Implementation of Logistic GWR

As described here in the overview of logistic GWR, the goal of this statistical tool is to parameterize a local non-linear relationship between one or more independent variables, and the probability that a binary variable will be coded as 1 rather than 0 (e.g., the data value is yes rather than no, or diseased rather than without disease). This statistical tool uses the logit as its link function - the logit link function constrains the probability values (predictions of y) to a range from 0 - 1.

Obtaining the parameter estimates

For logistic regression in SpaceStat, the regression formulation is carried out in terms of maximum likelihood (L) estimation. A "likelihood" is a probability (and must have a value within the range of 0 - 1); in this case the probability that the dependent variable can be predicted from the independent variables. As indicated in the equation below, the maximum likelihood estimator uses a Bernoulli distribution to define a joint probability distribution from the individual dependent variable observations. In the following equations, the brackets around the beta, which symbolizes the regression coefficients, indicate that we are estimating two or more regression coefficients.

The goal of maximum likelihood estimation is to maximize the Log-Likelihood (lnL), which has a value between 0 and negative infinity (negative, because you are taking the log of a value that is less than 1). Maximum likelihood estimation is an iterative process. Recall from our overview that we need to account for both geographic and non-geographic weighting factors (w) in our estimation. The weighted log-likelihoods for logistic regression can be obtained by raising each individual probability to the power of a weight factor, taking the product over observations, and then taking the logarithm.

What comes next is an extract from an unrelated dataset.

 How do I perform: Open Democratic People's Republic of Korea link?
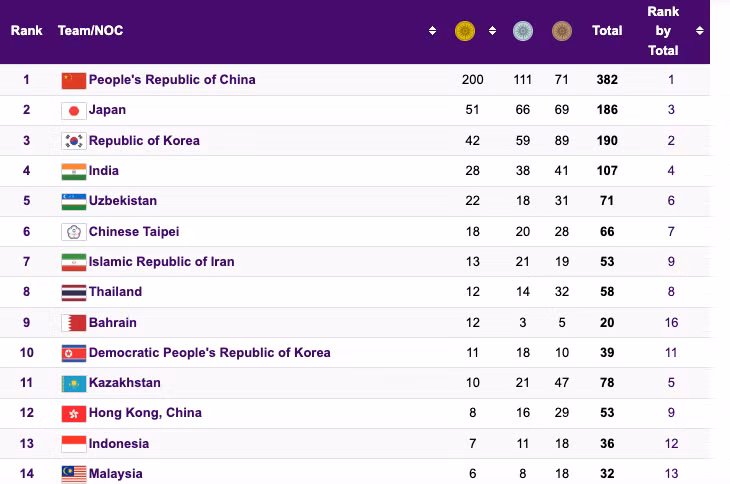click(x=209, y=353)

To estimate the regression coefficients, SpaceStat uses the Taylor expansion of the equation above, and then the maximum likelihood algorithm determines the direction and sign of changes in the regression coefficients which will increase the lnL. After starting from an arbitrary set of coefficient estimates, the initial function is estimated and the residuals are evaluated. From these results, the algorithm modifies the coefficient values, and generates a new set of residuals which are compared to previous values. This process continues until there is little change in the lnL. There is a possibility that this process will not lead to convergence due to what is called a "ridge-effect"; in this case, the Log-likelihood remains constant as coefficients are varied.

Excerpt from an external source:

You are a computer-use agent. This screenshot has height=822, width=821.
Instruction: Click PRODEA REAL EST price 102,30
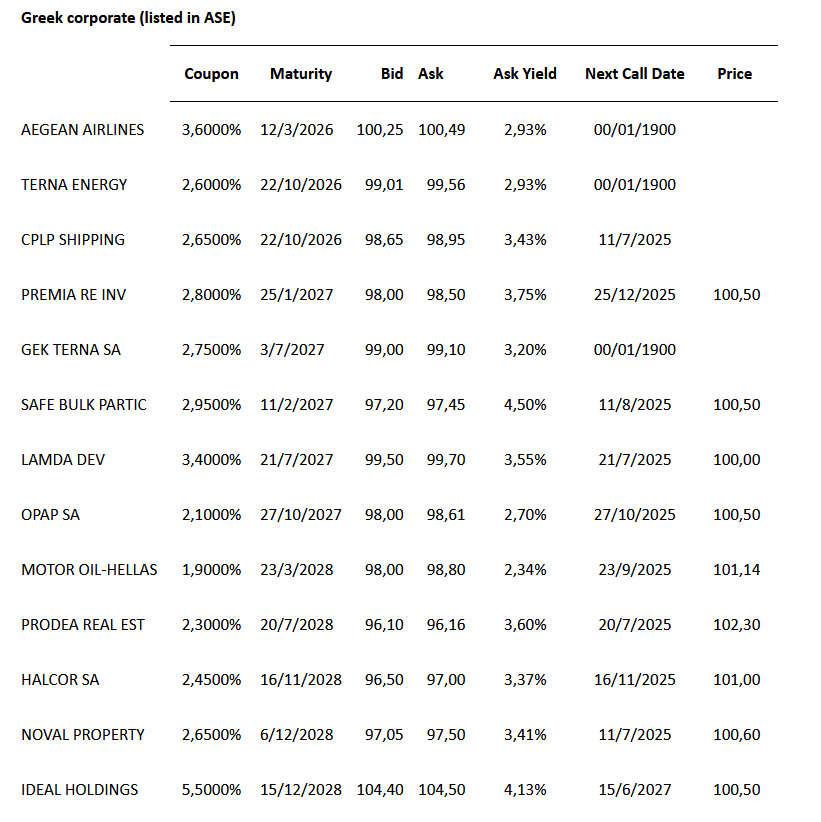pyautogui.click(x=739, y=625)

Evaluating the global model

Overall model quality is assessed for logistic regression models using negative 2 times the natural log of the likelihood function (-2lnL); in general, as the model fit improves, -2lnL will decrease in magnitude. Other names for -2lnL include the likelihood ratio, deviance chi-square, and the model's measure of goodness of fit. Values of -2lnL have approximately a chi-square distribution, and as a result this distribution is used for significance testing of the overall model. In effect -2lnL plays the same role as the residual sum of squares (RSS) in linear regression (i.e., it reflects the unexplained variance between predicted and observed values). The -2lnL value forms the basis of the likelihood ratio test (described below), which as the name suggests, is a significance test based on the difference between the likelihood ratios of two forms of a model. Likelihood ratios are not calculated for local models, but we recommend that you start with the aspatial version of logistic models --in part because the GWR versions often do not converge--prior to working with GWR models.

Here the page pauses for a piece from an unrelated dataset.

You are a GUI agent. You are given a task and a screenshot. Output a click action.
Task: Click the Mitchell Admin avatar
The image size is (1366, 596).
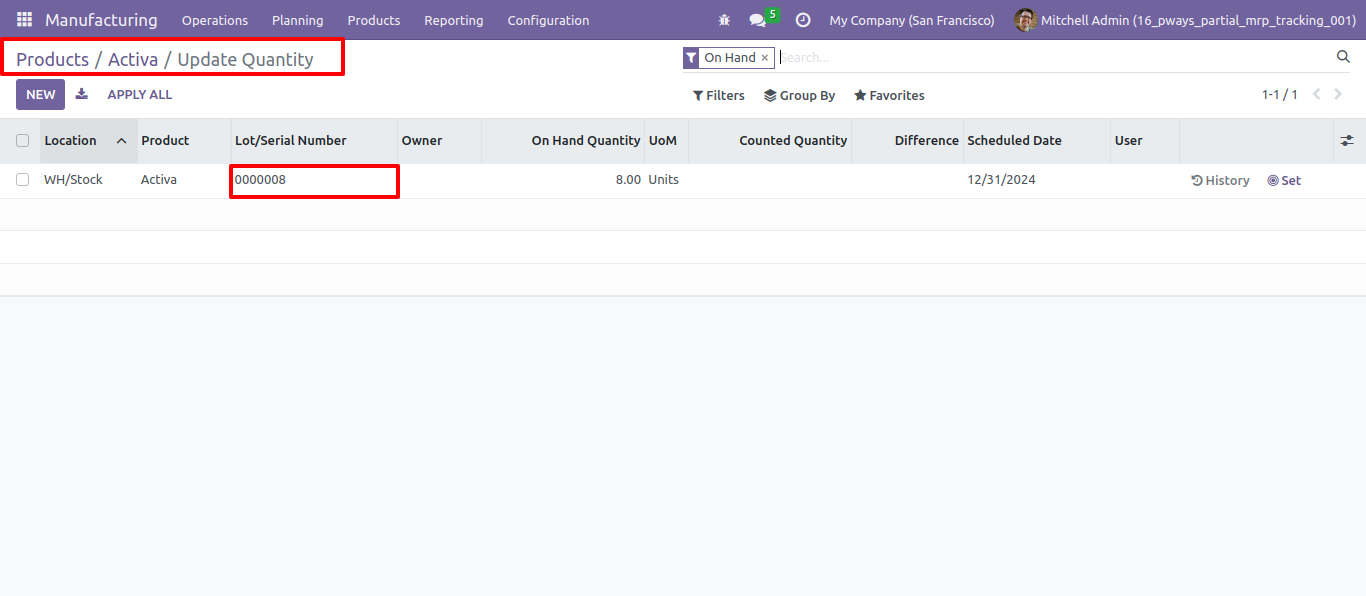[x=1025, y=20]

Measures of global model fit and significance

For aspatial logistic regression, SpaceStat presents two calculations that play the role of R-squared in linear regression, and a full model chi-square test, which are described here in aspatial logistic regression. Again, we suggest working with an aspatial logistic version first, so it will likely be useful to review this related information.

Significance of individual terms in the local regression model

For logistic GWR, SpaceStat presents the parameter estimates, parameter standard errors and p-values (using a chi-squared distribution). As described above for evaluating the significance of the entire aspatial logistic regression model, likelihood ratio tests are used to evaluate the significance of individual parameters in the model. The basic idea of these significance tests is the same as the test of significance of the full model, except in this case the test is based on the difference in -2lnL for an overall model and a nested model where one independent variable has been dropped. If the test for a particular parameter is not significant, this means that the coefficient for that variable can be considered not significantly different from zero, and that you can drop this variable from your model without a reduction in model performance. Note that you can't use this approach to compare two non-nested models.